Испытывая к судебным уставам 1864 года острую, граничившую с аффектом неприязнь, руководитель духовного ведомства спустя два десятилетия выступил главным инициатором мер, нацеленных на пересмотр либеральных судебных законоположений. Под его давлением был принят закон о дисциплинарной ответственности судей (1885), ограничена гласность судебных заседаний (1887), сокращена компетенция суда присяжных (1889). Министр юстиции В. Д. Набоков, не проявлявший, по мнению Победоносцева, должной энергии в борьбе против судебных уставов, в 1885 году был смещен по его настоянию. Его преемник Николай Авксентьевич Манасеин вел себя, по воспоминаниям современников, «как приказчик» Победоносцева, и существенно продвинулся вперед в деле пересмотра судебных порядков. Эти и другие меры, а также приведенные выше высказывания обер-прокурора дали повод ряду историков называть его активным сторонником контрреформ или даже их инициатором. Однако реальность была намного сложнее.
Если оставить в стороне вопрос о судебных уставах (к которым у Победоносцева были претензии со времен его участия в правительственных комиссиях 1860-х годов), можно заметить любопытную особенность: каждый раз, когда намечался переход от общих рассуждений о необходимости «укрепления сильной власти», «борьбы со смутой» и т. д. к конкретным мерам по пересмотру законодательства 1860—1870-х годов, обер-прокурор — казалось бы, решительный и несгибаемый борец с либерализмом — начинал проявлять осторожность. Это стало очевидно уже в 1883–1884 годах, когда в верхах был поставлен вопрос о принятии нового университетского устава, призванного отменить введенное за 20 лет до этого либеральное законодательство о высшей школе. Эта мера вроде бы соответствовала самым заветным чаяниям Победоносцева, однако он воспринял ее без всякого энтузиазма. Более того, он начал пугать инициаторов контрреформы — М. Н. Каткова, Д. А. Толстого, И. Д. Делянова — едва ли не катастрофическими последствиями: «…последует такой в деле народного образования крах, что сам виновник реформы Делянов не переживет его»{436}. Сопротивление обер-прокурора удалось сломить лишь после того, как проект контрреформы был вынесен на обсуждение особого совещания со специально подобранным составом сановников. Оставшись среди них в одиночестве, обер-прокурор был вынужден смириться.

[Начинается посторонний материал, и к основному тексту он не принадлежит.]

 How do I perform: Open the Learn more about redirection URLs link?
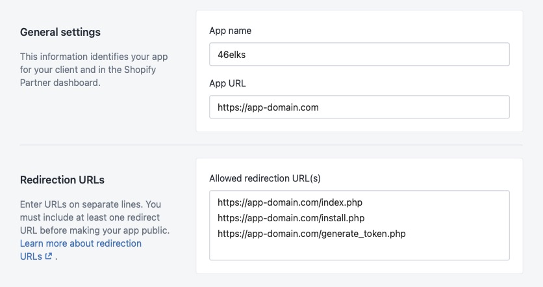click(81, 243)
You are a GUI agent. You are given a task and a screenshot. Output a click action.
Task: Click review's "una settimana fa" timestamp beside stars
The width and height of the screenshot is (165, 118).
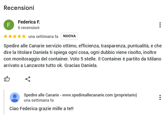coord(43,37)
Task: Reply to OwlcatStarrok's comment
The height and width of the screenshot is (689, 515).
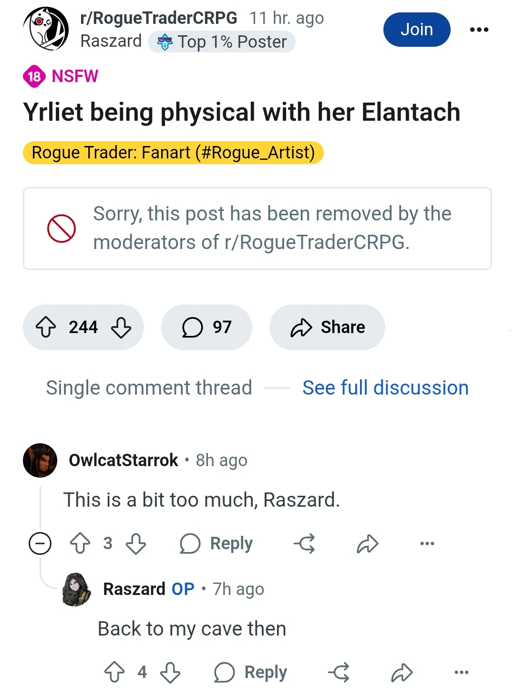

История повторилась при обсуждении последующих мер из пакета контрреформ — введения должностей земских участковых начальников, призванных ужесточить надзор за крестьянским самоуправлением, и нового положения о земстве. Опять, когда дело дошло до обсуждения конкретных аспектов предстоящих преобразований, обер-прокурором овладели нерешительность и скептицизм, он начал высказывать возражения против предложенных мер, причем возражения эти, подчеркнул историк Петр Андреевич Зайончковский, касались не каких-то второстепенных аспектов нововведений, а их принципиальных основ{437}. В случае с университетской контрреформой это был протест против расширения власти попечителя учебного округа за счет прерогатив ректора, полного отстранения преподавателей от выборов ректора, а главное — введения государственных экзаменов, с помощью которых разработчики контрреформы намеревались контролировать содержание преподавания. При разработке законопроекта о земских начальниках Победоносцев выступал против соединения в их руках судебной и административной власти, придания этому институту сословного характера (земским начальникам на местах подчинялось бы только крестьянство). Наконец, в случае с земской контрреформой удар наносился по центральной идее проекта — попытке ликвидации самостоятельных исполнительных органов земств — управ, с заменой их специально созданными бюрократическими структурами.